» **Short exercise**: Copy every item below word for word, without changing a single character.

** BEGIN Material supplied **

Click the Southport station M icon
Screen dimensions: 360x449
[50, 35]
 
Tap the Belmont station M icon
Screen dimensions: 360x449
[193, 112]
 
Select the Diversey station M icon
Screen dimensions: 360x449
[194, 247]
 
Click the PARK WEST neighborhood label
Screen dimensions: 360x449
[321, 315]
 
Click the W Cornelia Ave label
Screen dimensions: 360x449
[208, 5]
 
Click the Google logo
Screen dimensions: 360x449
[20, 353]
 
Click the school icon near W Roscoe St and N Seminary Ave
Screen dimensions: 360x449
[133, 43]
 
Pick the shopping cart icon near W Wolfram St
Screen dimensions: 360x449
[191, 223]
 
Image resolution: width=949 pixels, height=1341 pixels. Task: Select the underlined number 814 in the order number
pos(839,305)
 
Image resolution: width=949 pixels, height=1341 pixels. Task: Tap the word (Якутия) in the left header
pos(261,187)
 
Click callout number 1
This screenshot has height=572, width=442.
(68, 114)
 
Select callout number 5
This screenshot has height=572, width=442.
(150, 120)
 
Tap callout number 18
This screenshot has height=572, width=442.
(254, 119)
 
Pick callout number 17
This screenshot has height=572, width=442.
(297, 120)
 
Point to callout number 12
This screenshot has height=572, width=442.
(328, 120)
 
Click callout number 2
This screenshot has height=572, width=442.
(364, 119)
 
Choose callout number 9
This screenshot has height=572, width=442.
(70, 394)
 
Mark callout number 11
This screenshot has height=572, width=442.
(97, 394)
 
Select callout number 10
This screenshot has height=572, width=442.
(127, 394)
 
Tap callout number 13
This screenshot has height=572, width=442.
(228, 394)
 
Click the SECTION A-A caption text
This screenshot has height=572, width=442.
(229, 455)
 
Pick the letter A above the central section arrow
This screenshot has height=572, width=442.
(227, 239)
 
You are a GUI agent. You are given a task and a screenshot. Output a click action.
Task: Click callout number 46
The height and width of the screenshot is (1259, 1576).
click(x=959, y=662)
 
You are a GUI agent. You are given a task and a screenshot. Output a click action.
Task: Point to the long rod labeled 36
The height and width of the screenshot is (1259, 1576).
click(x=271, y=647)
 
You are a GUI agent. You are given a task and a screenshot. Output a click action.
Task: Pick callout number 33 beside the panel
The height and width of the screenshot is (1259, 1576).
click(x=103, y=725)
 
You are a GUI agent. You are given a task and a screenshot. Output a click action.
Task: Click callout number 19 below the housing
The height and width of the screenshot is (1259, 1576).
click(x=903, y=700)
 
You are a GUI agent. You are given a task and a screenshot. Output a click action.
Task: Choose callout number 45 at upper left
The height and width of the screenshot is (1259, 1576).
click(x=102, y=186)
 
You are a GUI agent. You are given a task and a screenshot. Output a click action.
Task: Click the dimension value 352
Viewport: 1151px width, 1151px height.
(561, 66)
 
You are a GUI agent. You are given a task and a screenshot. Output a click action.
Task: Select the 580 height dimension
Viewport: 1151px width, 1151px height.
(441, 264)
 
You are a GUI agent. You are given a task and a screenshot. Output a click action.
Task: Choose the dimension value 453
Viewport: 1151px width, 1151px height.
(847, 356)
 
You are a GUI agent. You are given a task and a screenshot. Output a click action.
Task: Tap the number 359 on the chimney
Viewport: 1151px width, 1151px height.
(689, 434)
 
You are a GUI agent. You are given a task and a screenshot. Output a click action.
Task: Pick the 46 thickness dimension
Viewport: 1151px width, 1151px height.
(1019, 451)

** END Material supplied **

» **Solved problem**:
Click the Southport station M icon
Screen dimensions: 360x449
[50, 35]
 
Tap the Belmont station M icon
Screen dimensions: 360x449
[193, 112]
 
Select the Diversey station M icon
Screen dimensions: 360x449
[194, 247]
 
Click the PARK WEST neighborhood label
Screen dimensions: 360x449
[321, 315]
 
Click the W Cornelia Ave label
Screen dimensions: 360x449
[208, 5]
 
Click the Google logo
Screen dimensions: 360x449
[20, 353]
 
Click the school icon near W Roscoe St and N Seminary Ave
Screen dimensions: 360x449
[133, 43]
 
Pick the shopping cart icon near W Wolfram St
Screen dimensions: 360x449
[191, 223]
 
Image resolution: width=949 pixels, height=1341 pixels. Task: Select the underlined number 814 in the order number
pos(839,305)
 
Image resolution: width=949 pixels, height=1341 pixels. Task: Tap the word (Якутия) in the left header
pos(261,187)
 
Click callout number 1
This screenshot has height=572, width=442.
(68, 114)
 
Select callout number 5
This screenshot has height=572, width=442.
(150, 120)
 
Tap callout number 18
This screenshot has height=572, width=442.
(254, 119)
 
Pick callout number 17
This screenshot has height=572, width=442.
(297, 120)
 
Point to callout number 12
This screenshot has height=572, width=442.
(328, 120)
 
Click callout number 2
This screenshot has height=572, width=442.
(364, 119)
 
Choose callout number 9
This screenshot has height=572, width=442.
(70, 394)
 
Mark callout number 11
This screenshot has height=572, width=442.
(97, 394)
 
Select callout number 10
This screenshot has height=572, width=442.
(127, 394)
 
Tap callout number 13
This screenshot has height=572, width=442.
(228, 394)
 
Click the SECTION A-A caption text
This screenshot has height=572, width=442.
(229, 455)
 
Pick the letter A above the central section arrow
This screenshot has height=572, width=442.
(227, 239)
 
You are a GUI agent. You are given a task and a screenshot. Output a click action.
Task: Click callout number 46
The height and width of the screenshot is (1259, 1576).
click(x=959, y=662)
 
You are a GUI agent. You are given a task and a screenshot. Output a click action.
Task: Point to the long rod labeled 36
The height and width of the screenshot is (1259, 1576).
click(x=271, y=647)
 
You are a GUI agent. You are given a task and a screenshot. Output a click action.
Task: Pick callout number 33 beside the panel
The height and width of the screenshot is (1259, 1576).
click(x=103, y=725)
 
You are a GUI agent. You are given a task and a screenshot. Output a click action.
Task: Click callout number 19 below the housing
The height and width of the screenshot is (1259, 1576).
click(x=903, y=700)
 
You are a GUI agent. You are given a task and a screenshot. Output a click action.
Task: Choose callout number 45 at upper left
The height and width of the screenshot is (1259, 1576).
click(x=102, y=186)
 
You are a GUI agent. You are given a task and a screenshot. Output a click action.
Task: Click the dimension value 352
Viewport: 1151px width, 1151px height.
(561, 66)
 
You are a GUI agent. You are given a task and a screenshot. Output a click action.
Task: Select the 580 height dimension
Viewport: 1151px width, 1151px height.
(441, 264)
 
You are a GUI agent. You are given a task and a screenshot. Output a click action.
Task: Choose the dimension value 453
Viewport: 1151px width, 1151px height.
(847, 356)
 
You are a GUI agent. You are given a task and a screenshot. Output a click action.
Task: Tap the number 359 on the chimney
Viewport: 1151px width, 1151px height.
(689, 434)
 
You are a GUI agent. You are given a task and a screenshot. Output a click action.
Task: Pick the 46 thickness dimension
Viewport: 1151px width, 1151px height.
(1019, 451)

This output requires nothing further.